Published in Genome Research, the healthy blood of a 115-year-old Netherlands woman has shown hundreds of genetic mutations, suggesting these changes are largely harmless over a lifetime.

The researchers used whole genome sequencing of the white blood cells of the supercentenarian to work out if and how mutations accumulate in a healthy person.

Hendrikje van Andel-Schipper died at the age of 115, in 2005, and is believed to be the oldest person ever to donate her body to science. Her family agreed for her anonymity to be waivered because of her wishes for her unique situation to benefit others through science.

Genetic mutations are often studied because they are linked with disease such as cancer. However, mutations in healthy people are less well known.

Blood is constantly replenished through hematopoietic stem cells that divide to form different types of blood cell. However, errors can occur in this process and can lead to mutations. In people with blood cancers, there are hundreds of mutations, for example.

early hematopoietic stem cells
Early hematopoietic stem cells (blue) in a blood vessel of a mouse embryo. Nancy Speck, University of Pennsylvania School of Medicine

Van Andel-Schipper had over 400 mutations in her white blood cells in comparison to her brain – where cell division rarely takes place.

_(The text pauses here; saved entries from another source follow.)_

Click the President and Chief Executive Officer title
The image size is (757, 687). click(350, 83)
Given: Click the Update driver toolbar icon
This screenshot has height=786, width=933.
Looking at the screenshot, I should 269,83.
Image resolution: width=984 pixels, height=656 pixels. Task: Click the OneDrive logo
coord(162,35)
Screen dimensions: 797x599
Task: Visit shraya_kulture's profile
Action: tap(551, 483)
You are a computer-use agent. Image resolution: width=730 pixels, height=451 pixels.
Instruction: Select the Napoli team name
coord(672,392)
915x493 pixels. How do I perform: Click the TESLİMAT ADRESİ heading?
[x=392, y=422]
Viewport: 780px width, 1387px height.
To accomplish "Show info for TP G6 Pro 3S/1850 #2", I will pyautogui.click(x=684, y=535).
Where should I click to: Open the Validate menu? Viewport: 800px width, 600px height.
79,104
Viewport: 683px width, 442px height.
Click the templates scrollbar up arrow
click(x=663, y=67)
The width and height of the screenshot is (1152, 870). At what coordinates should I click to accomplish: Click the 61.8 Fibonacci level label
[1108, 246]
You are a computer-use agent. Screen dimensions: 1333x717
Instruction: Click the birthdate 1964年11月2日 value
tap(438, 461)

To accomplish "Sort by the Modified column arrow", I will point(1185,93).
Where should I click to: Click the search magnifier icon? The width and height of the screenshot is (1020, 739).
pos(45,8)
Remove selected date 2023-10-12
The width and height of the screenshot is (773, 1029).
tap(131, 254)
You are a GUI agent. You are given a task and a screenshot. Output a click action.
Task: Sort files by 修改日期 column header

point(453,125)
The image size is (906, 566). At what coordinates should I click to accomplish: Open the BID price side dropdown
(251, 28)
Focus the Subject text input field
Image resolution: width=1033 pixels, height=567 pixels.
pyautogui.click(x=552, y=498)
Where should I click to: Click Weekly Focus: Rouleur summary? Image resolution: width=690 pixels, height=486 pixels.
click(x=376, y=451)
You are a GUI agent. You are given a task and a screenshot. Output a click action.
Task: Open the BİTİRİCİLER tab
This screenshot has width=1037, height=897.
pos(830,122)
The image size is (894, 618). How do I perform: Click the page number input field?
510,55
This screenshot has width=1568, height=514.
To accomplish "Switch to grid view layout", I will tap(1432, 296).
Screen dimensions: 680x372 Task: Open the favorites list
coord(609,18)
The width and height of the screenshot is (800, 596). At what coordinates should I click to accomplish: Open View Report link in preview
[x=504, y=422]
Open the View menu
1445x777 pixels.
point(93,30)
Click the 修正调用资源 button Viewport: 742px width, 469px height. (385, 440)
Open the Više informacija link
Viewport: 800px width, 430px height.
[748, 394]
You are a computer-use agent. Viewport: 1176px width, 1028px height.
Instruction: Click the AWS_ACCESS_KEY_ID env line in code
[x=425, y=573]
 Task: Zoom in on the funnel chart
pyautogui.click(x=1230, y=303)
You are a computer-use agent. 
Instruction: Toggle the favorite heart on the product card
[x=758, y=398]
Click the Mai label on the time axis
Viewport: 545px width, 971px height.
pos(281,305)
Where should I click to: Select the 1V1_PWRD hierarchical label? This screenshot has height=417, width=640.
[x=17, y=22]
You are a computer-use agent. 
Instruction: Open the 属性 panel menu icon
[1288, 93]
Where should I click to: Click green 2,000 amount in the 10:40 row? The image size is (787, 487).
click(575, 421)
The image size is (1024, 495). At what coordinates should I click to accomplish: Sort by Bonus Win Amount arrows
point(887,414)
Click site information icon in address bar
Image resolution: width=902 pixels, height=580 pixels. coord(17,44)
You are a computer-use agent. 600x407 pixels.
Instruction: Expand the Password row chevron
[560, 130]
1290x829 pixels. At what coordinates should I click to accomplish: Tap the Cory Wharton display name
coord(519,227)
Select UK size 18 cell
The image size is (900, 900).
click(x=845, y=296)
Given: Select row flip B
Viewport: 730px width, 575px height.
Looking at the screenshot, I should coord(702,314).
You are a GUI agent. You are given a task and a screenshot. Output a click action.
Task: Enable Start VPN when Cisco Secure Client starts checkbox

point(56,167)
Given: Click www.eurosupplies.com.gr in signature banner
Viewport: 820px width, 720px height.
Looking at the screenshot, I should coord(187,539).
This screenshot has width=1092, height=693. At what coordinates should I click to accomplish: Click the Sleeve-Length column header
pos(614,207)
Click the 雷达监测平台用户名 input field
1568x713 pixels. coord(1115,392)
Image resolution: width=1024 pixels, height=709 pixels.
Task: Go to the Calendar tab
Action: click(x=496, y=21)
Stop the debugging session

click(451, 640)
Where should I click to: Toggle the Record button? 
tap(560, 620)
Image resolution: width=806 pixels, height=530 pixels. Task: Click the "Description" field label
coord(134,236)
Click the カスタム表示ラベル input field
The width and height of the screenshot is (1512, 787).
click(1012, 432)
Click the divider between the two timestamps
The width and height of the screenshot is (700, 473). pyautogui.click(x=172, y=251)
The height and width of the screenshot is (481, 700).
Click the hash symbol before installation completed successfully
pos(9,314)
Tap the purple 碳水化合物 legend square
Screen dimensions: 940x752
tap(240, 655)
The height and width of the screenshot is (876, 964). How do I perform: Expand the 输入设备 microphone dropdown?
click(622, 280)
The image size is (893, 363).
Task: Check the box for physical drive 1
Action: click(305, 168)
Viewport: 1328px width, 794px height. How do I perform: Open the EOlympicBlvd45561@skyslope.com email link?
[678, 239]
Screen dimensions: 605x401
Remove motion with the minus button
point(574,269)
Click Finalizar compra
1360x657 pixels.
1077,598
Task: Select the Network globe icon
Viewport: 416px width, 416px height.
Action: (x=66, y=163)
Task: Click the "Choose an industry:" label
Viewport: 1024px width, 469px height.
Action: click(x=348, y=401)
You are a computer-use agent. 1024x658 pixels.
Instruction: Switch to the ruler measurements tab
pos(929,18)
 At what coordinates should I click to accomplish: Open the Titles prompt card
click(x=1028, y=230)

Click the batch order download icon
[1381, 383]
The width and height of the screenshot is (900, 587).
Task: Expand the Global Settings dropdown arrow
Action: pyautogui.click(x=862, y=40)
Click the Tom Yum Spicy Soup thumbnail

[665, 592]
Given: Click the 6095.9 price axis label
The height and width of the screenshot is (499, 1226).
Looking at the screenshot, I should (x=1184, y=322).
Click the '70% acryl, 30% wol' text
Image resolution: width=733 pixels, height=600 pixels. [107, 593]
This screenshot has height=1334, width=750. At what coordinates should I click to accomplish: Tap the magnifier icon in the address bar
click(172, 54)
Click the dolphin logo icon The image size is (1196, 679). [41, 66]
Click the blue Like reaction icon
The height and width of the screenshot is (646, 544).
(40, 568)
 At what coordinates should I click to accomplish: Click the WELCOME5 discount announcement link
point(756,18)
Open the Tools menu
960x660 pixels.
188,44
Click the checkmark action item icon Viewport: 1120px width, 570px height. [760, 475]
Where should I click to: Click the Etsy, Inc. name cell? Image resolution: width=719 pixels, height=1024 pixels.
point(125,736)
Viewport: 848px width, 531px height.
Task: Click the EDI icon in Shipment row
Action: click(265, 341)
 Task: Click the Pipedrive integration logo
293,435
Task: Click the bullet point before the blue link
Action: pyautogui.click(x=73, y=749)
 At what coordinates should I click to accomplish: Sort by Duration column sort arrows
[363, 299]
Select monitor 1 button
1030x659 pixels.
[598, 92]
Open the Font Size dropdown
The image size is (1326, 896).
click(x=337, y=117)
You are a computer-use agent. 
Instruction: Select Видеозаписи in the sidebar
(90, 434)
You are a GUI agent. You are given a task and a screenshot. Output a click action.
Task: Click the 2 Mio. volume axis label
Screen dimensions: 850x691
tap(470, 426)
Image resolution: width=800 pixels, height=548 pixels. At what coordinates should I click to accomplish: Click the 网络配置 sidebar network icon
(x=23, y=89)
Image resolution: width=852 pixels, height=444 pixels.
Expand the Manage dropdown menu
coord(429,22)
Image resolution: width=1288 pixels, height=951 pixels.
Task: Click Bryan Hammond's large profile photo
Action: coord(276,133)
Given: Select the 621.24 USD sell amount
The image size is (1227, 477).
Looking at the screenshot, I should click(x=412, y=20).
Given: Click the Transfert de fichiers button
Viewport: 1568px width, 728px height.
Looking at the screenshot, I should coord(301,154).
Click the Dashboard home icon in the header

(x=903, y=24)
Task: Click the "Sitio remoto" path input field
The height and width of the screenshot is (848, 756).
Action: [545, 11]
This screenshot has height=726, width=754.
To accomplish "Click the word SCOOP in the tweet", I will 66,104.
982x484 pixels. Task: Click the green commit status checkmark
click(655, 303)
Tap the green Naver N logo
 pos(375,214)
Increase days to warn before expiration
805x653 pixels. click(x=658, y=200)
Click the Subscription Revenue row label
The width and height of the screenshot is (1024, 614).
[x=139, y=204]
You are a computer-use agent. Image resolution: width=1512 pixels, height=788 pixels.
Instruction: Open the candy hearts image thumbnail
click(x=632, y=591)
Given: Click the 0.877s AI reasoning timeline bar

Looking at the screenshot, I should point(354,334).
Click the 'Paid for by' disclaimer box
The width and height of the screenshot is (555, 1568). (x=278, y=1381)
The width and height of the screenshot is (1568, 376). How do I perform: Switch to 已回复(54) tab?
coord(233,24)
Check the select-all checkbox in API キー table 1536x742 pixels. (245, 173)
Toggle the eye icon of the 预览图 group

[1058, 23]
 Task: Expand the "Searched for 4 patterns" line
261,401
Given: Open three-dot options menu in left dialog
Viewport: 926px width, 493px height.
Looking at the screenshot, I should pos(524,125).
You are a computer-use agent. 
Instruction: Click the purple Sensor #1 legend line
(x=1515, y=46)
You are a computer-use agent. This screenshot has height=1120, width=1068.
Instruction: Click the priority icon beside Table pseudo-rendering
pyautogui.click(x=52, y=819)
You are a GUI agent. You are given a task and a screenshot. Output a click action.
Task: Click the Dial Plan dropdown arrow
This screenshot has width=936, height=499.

They found the mutations arose from "non-coding regions of the genome" that are not associated with disease.

Analysis of the mutations also led the authors to discover that the mutations only came from two stem cells, a finding that may hint at the limits of human longevity.

Lead author Henne Holstege said: "To our great surprise we found that, at the time of her death, the peripheral blood was derived from only two active hematopoietic stem cells (in contrast to an estimated 1,300 simultaneously active stem cells), which were related to each other."

Further analysing her blood cells, the authors looked at her telomeres. Telomeres are repetitive sequences that protect chromosomes from degradation and shorten over time. They shorten with each cell division.

Van Andel-Schipper's white blood cell telomeres were extremely short, suggesting her stem cells may have died from "stem cell exhaustion" and had reached the upper limit of their divisions. The authors note that whether stem cell exhaustion was her cause of death is not yet known.